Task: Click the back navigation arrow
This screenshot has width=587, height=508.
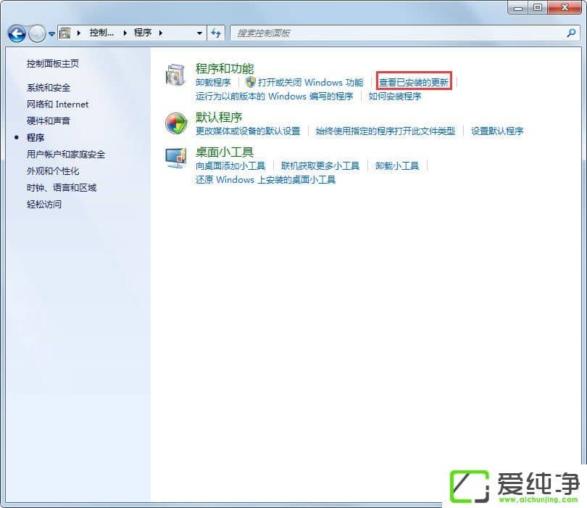Action: coord(16,33)
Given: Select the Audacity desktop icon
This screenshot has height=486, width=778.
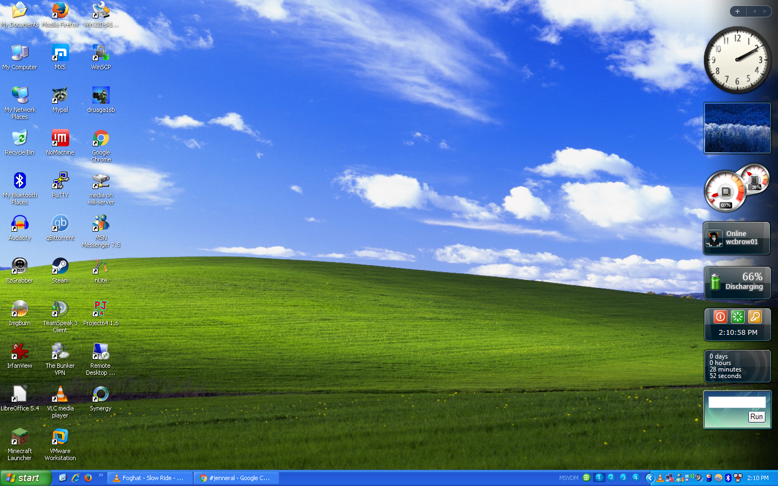Looking at the screenshot, I should (19, 224).
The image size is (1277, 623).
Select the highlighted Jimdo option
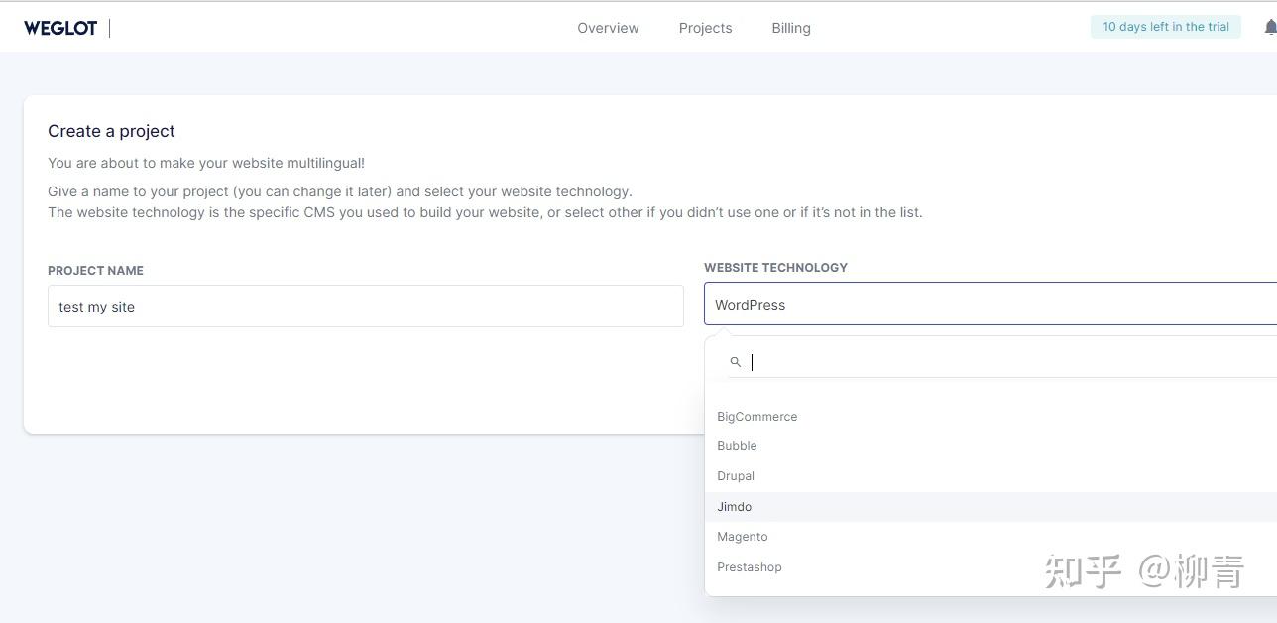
+---+
* **Exercise requirements**: Set down all of the data word for word; no pictures belong in it.

* **Solution to this problem**:
Task: Click the back navigation arrow
This screenshot has width=587, height=508.
Action: coord(16,33)
Given: Select the Audacity desktop icon
This screenshot has height=486, width=778.
Looking at the screenshot, I should (19, 224).
The image size is (1277, 623).
Select the highlighted Jimdo option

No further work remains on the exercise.